TASK DIRECTIONS = Copy the rows below, from the line containing "Task: Click Создать папку in the toolbar" through the final row, both ends included, and leave the pictures out of the answer.

Rows on locating elements on screens:
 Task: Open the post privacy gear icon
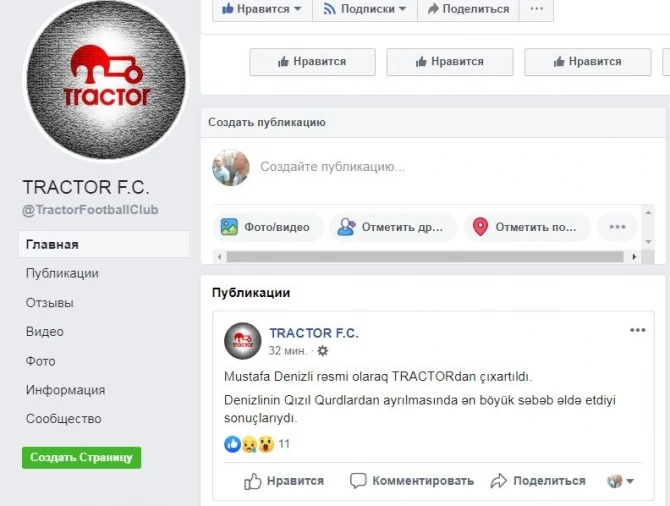[x=323, y=351]
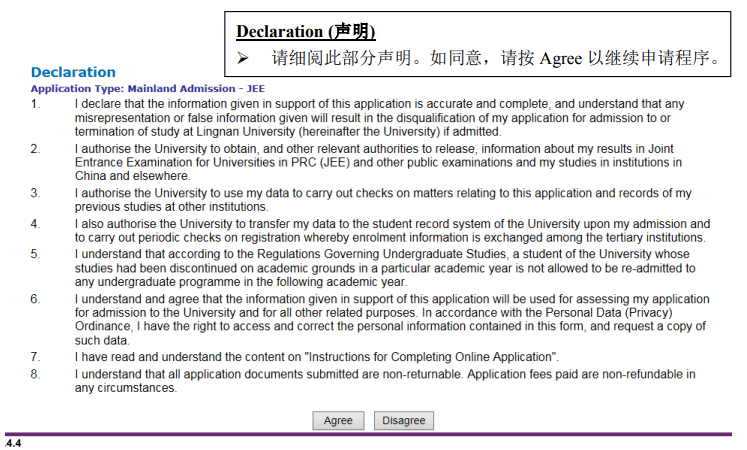This screenshot has width=747, height=450.
Task: Click declaration item 6 about Personal Data Ordinance
Action: (390, 319)
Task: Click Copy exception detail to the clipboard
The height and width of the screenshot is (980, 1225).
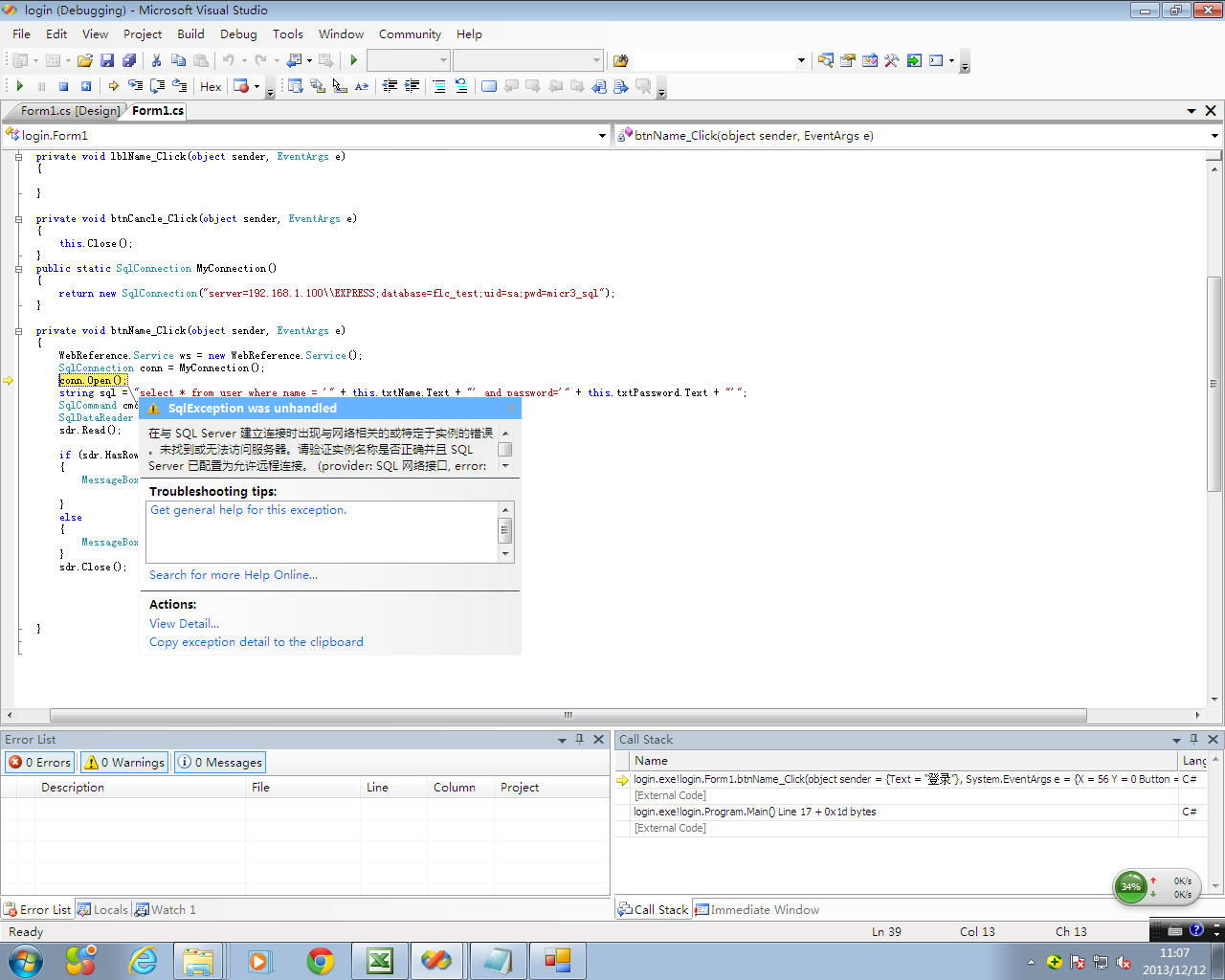Action: (x=256, y=642)
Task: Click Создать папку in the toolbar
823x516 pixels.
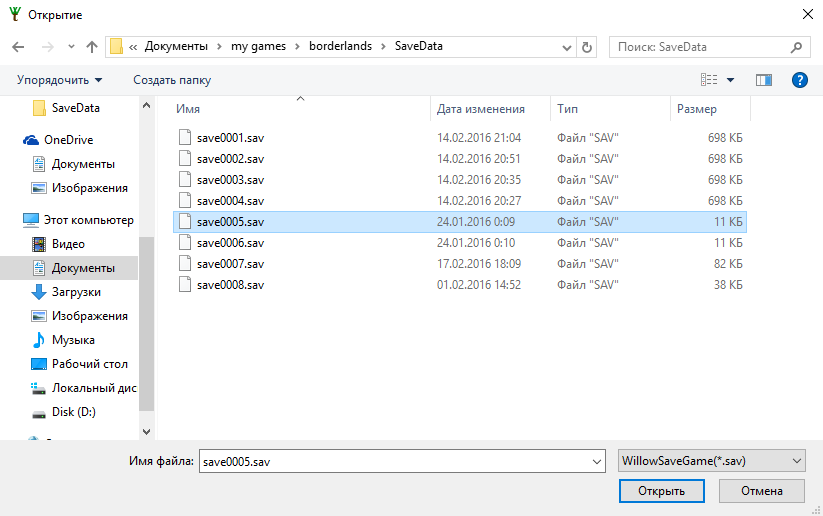Action: pos(172,80)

TASK RESPONSE =
Task: Click Создать папку in the toolbar
823x516 pixels.
Action: pos(172,80)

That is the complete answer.